A motion seeking a leadership spill of the federal parliamentary leader of the Liberal Party of Australia and Prime Minister was proposed by Malcolm Turnbull, who requested the ballot on 14 September 2015. The incumbent Prime Minister, Tony Abbott, announced that a meeting of Liberal members of the House and Senate would take place at 9:15 pm AEST on 14 September 2015 for the purpose of a spill motion. During the meeting a vote was held for the leadership and deputy leadership. Turnbull defeated Abbott, 54 votes to 44, becoming the leader of the Liberal Party of Australia and Prime Minister-nominee. Julie Bishop retained her position of deputy leader defeating Kevin Andrews 70 votes to 30.

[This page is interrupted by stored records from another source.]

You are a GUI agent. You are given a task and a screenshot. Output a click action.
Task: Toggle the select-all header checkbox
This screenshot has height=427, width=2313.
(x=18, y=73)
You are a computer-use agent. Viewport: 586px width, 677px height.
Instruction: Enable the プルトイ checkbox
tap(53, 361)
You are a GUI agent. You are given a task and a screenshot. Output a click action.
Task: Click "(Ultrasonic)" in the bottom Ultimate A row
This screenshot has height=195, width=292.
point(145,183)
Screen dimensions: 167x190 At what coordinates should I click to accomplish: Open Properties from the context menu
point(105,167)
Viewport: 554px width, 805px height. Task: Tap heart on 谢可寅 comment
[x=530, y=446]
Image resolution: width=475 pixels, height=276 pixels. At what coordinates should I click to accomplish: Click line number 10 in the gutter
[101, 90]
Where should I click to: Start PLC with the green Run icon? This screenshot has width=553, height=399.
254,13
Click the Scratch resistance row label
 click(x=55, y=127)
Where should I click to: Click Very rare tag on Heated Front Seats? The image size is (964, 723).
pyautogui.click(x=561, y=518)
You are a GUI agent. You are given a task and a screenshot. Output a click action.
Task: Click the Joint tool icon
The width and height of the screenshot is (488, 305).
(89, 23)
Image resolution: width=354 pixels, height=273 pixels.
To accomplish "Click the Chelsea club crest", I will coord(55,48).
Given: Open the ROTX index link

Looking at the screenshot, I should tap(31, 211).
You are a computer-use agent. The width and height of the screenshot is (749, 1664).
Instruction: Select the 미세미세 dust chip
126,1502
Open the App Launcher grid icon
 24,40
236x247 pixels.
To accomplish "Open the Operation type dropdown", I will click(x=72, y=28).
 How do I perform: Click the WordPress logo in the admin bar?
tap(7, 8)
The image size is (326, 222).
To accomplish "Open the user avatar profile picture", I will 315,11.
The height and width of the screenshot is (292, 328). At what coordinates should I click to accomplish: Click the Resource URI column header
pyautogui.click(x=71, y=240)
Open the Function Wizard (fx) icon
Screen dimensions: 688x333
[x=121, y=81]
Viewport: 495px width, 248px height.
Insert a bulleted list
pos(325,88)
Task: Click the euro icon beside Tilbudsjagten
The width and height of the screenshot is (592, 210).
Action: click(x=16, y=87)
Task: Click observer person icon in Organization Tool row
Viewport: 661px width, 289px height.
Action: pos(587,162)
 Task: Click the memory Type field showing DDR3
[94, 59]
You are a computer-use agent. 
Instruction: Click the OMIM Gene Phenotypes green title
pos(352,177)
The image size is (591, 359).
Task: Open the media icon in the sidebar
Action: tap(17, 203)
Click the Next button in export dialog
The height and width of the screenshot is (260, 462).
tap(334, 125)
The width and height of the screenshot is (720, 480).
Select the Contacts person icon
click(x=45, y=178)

With no contender, a February 2015 leadership spill motion had seen Abbott defeat a motion to spill the leadership 61 votes to 39.

==Background==
Rumours of a leadership spill had continuously followed the Liberal Party for two years due to their poor performance in polls across all major news companies, with a motion for a spill being requested but ultimately defeated in February 2015. Following the February spill vote, Abbott delivered a speech to the members calling for their support and promised to consult more with backbench MPs. In this speech, as a follow-up to the poorly-received 2014 budget, Abbott made a new commitment to further cut tax rates for small businesses, promised that the 2015 budget would leave families better off and agreed to reduce the role his chief of staff Peta Credlin played in the government. After the Liberal Party meeting concluded, Abbott made a televised statement in which he said that "The Liberal Party has dealt with the spill motion and now this matter is behind us". Michelle Grattan, writing in The Conversation, argued that the "narrow margin" of the vote left Abbott "deeply vulnerable to later destabilisation". News Corp Australia journalist Malcolm Farr wrote that Abbott had been "given, at best, a stay of execution". In May, information was leaked about citizenship changes. In August, daily talking points for ministers were leaked to Fairfax Media, which included that 'cabinet was functioning well'.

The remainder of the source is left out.